- **Source document**
In the case of Aldaba vs. Roque (43 Phil., 378), the testatrix signed the attestation clause which was complete,
and it was also signed by the two attesting witnesses. For this reason, the court said:
In reality, it appears that it is the testatrix who makes the declaration about the points contained in the
above described paragraph; however, as the witnesses, together with the testatrix, have signed the said
declaration, we are of the opinion and so hold that the words above quoted of the testament constitute a
sufficient compliance with the requirements of section 1 of Act No. 2645 which provides that: . . . (p.
381, supra.)
In the case of Dischoso de Ticson vs. De Gorotiza (57 Phil., 437), it was held that:
An attestation clause to a will, copied from a form book and reading: "We, the undersigned attesting
witnesses, whose residences are stated opposite our respective names, do hereby certify that the
testatrix, whose name is signed hereinabove, has publish unto us the foregoing will consisting of two
pages as her Last Will and Testament, and has signed the same in our presence, and in witness whereof
we have each signed the same and each page thereof in the presence of said testatrix and in the
presence of each other," held not to be fatally defective and to conform to the law.
This very different from the attestation clause in the case at bar.
In the case of Grey vs. Fabie * (40 Off. Gaz., 1st Supplement, 196, No. 3, May 23, 1939), the will was objected to
on the ground that, although the attestation clause stated that "each of the pages of which the said will is
composed" was signed by the testatrix at the left margin and at the foot of the fifth page, it did not state that the
signature was made in the presence of the witnesses. It was held, however, that said deficiency was cured by the
phrase "as well as by each of us in the presence of the testatrix." The words "as well as" indicate that the
testatrix signed also in the presence of the witnesses, for the phrase "as well as" in this case is equivalent to
"also." The language is clear and, unlike the attestation clause in the present case, does not necessitate any
correction. In the body of the will the testatrix stated that she signed in the presence of each and all of the three
witnesses. This was considered as a corroboration, but it was unnecessary.

- **Available data**

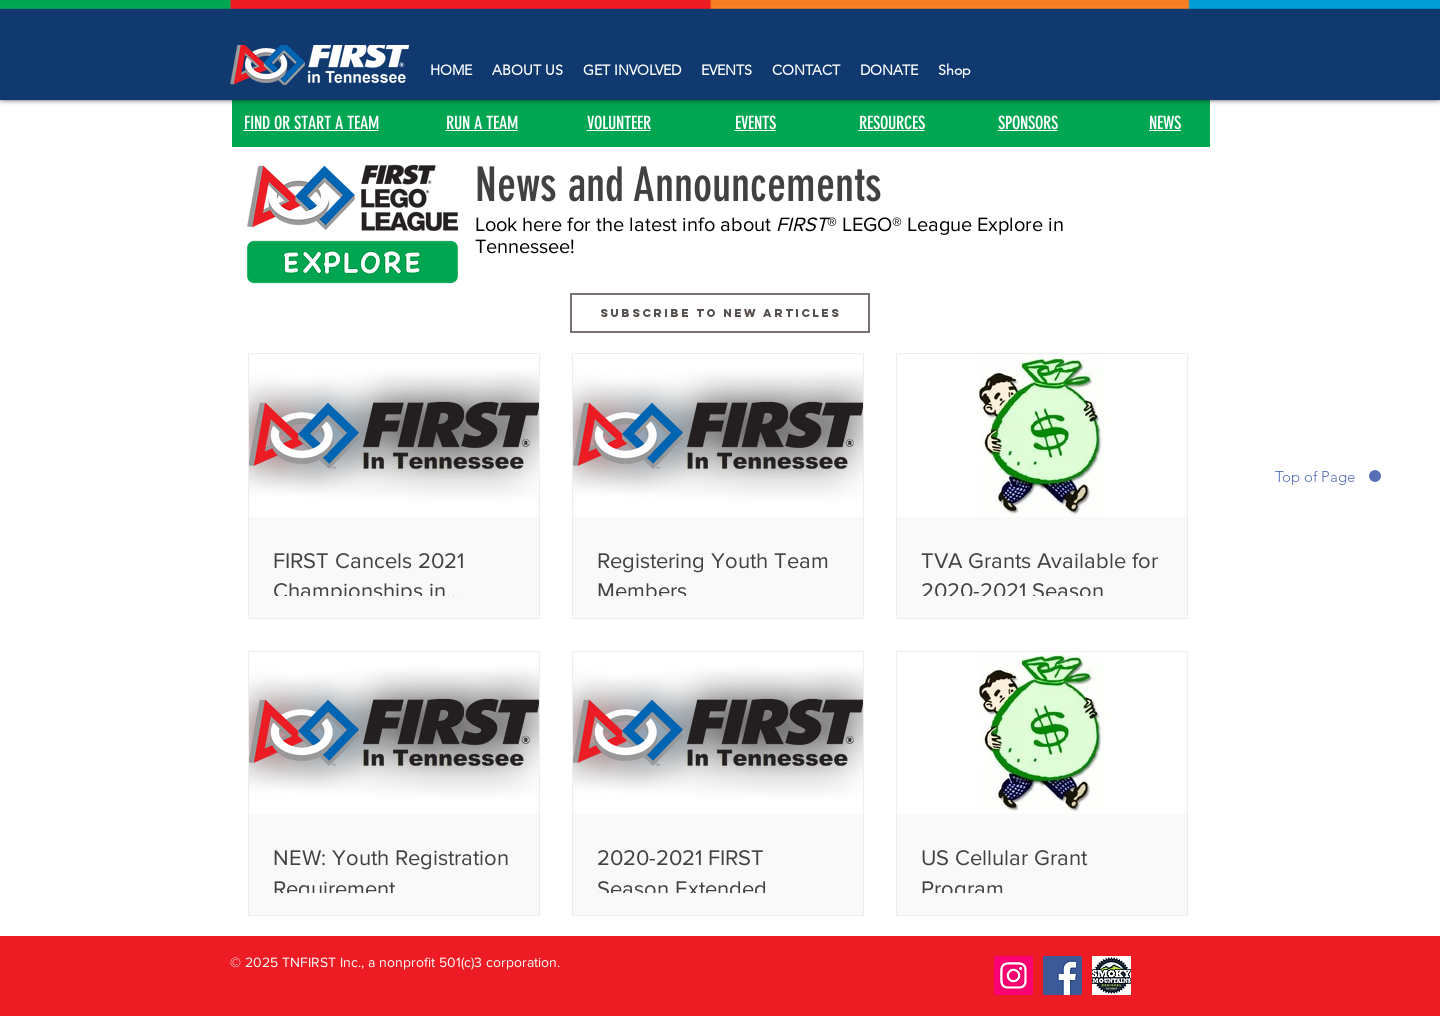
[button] (632, 70)
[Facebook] (1062, 975)
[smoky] (1111, 975)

- **What you are asked to do**
Edit the stretch of the court opinion excerpt from "In the case of Dischoso" through "case at bar." so that "formulary" replaces "form book", and write out the result. Rely only on the court opinion excerpt.

- **The result**
In the case of Dischoso de Ticson vs. De Gorotiza (57 Phil., 437), it was held that:
An attestation clause to a will, copied from a formulary and reading: "We, the undersigned attesting
witnesses, whose residences are stated opposite our respective names, do hereby certify that the
testatrix, whose name is signed hereinabove, has publish unto us the foregoing will consisting of two
pages as her Last Will and Testament, and has signed the same in our presence, and in witness whereof
we have each signed the same and each page thereof in the presence of said testatrix and in the
presence of each other," held not to be fatally defective and to conform to the law.
This very different from the attestation clause in the case at bar.